O magistrado é investigado desde junho de 2025, quando autorizou a progressão ao regime semiaberto de Antônio Cláudio Alves Ferreira, condenado a 17 anos de prisão por danificar um relógio histórico no Palácio do Planalto durante os atos de 8 de janeiro de 2023. Na época, Moraes – relator de todos os processos relacionados aos ataques – anulou a decisão e requisitou a abertura de investigação.

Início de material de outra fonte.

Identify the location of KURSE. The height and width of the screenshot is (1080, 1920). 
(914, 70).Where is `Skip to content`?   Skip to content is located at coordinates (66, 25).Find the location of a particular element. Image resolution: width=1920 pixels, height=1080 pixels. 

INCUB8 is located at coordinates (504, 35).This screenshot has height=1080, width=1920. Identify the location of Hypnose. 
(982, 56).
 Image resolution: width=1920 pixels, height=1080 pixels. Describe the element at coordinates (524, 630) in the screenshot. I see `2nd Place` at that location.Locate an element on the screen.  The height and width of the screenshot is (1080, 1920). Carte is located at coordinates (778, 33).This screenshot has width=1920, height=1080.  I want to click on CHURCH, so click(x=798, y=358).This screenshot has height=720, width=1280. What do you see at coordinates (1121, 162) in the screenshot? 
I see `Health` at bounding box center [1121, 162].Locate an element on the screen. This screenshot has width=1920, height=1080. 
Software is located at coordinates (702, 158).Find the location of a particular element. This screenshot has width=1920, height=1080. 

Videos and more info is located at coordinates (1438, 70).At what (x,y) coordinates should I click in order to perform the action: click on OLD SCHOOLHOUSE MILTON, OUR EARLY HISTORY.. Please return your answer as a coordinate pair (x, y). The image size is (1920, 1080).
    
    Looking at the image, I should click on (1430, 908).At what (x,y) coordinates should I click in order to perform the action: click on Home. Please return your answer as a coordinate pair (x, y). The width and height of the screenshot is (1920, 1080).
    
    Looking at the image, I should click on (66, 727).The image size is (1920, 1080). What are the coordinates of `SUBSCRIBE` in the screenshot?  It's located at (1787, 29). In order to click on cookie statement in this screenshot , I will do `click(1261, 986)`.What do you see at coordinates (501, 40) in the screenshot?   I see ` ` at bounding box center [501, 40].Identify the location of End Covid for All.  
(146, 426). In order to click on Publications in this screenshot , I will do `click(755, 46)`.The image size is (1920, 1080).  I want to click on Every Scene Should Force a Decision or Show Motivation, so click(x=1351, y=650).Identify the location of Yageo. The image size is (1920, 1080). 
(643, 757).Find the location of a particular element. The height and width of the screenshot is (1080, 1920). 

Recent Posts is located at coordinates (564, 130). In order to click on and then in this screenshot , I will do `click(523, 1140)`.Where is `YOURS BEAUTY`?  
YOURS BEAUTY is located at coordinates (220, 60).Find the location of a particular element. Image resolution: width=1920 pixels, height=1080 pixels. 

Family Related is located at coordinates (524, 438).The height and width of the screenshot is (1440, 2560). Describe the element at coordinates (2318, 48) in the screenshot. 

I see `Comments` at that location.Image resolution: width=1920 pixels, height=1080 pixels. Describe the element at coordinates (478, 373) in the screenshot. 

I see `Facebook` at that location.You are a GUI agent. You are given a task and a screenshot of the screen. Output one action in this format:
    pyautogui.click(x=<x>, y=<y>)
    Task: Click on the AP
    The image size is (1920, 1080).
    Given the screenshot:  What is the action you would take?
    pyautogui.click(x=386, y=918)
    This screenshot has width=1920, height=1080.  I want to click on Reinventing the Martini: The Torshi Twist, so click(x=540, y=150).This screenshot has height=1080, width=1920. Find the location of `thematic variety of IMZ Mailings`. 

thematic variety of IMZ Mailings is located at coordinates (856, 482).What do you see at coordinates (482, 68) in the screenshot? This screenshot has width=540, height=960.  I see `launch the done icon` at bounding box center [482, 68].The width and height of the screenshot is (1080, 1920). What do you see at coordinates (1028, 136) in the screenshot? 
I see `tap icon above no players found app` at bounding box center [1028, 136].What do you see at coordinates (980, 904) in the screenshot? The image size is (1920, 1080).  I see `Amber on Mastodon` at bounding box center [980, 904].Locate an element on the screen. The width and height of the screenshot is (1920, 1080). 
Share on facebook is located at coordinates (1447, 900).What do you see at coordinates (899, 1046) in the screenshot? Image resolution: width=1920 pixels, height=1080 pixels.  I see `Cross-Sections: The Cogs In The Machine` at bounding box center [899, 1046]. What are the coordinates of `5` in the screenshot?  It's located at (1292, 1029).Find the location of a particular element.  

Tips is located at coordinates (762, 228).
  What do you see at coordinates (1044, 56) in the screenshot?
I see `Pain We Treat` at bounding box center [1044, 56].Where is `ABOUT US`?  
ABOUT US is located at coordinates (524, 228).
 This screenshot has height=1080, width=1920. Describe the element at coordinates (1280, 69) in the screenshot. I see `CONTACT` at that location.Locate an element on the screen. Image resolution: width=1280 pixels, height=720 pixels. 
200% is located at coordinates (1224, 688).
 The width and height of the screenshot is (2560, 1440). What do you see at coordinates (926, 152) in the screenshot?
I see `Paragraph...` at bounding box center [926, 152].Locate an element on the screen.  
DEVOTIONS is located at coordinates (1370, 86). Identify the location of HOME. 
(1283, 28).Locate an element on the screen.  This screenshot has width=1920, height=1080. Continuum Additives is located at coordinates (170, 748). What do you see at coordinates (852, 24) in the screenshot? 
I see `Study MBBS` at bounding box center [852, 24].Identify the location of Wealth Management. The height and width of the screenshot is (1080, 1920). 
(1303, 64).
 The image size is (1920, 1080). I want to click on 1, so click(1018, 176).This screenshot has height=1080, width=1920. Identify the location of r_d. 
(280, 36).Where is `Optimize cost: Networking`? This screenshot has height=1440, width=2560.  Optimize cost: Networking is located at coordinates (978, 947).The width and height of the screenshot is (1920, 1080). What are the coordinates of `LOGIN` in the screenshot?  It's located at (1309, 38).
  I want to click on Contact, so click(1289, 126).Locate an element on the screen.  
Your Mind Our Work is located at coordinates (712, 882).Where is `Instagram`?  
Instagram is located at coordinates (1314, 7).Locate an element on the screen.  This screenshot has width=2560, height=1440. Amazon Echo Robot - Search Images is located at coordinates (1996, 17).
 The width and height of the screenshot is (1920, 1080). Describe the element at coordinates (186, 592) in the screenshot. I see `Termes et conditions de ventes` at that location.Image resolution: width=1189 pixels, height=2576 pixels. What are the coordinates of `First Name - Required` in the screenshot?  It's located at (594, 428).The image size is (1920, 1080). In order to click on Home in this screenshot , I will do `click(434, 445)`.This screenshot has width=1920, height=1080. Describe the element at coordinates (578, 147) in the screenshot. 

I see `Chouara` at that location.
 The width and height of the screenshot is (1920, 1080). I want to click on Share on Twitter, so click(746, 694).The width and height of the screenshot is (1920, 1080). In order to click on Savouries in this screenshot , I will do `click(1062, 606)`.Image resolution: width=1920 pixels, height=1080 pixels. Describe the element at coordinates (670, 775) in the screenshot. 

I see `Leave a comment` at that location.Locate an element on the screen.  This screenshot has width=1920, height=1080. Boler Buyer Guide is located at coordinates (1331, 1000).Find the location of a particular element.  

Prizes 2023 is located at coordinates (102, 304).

No parecer, Gonet reconhece que Migliorini ultrapassou a competência do Supremo, pois o caso fora remetido a Uberlândia apenas para a emissão de atestado de pena a cumprir. Entretanto, o chefe do Ministério Público Federal concluiu que não há indícios de dolo, classificando a conduta do juiz como “negligência” decorrente de falhas no Sistema Eletrônico de Execução Unificado (SEEU), que não sinaliza automaticamente processos sob jurisdição do STF.
Ainda segundo o PGR, a sindicância administrativa já instaurada contra Migliorini deve prosseguir para apurar aspectos disciplinares, mas o inquérito criminal no Supremo não se justifica diante da ausência de intenção deliberada de descumprir ordem judicial.
Em depoimento à Polícia Federal, o juiz afirmou que nunca teve a intenção de afrontar o STF e atribuiu a concessão do benefício à tramitação automática do processo: “Por equívoco, esse processo começou a tramitar de forma autônoma, como se fosse mais um da Vara de Execução Penal de Uberlândia”.
Cabe agora ao ministro Alexandre de Moraes decidir se acolhe ou não o pedido da Procuradoria-Geral da República.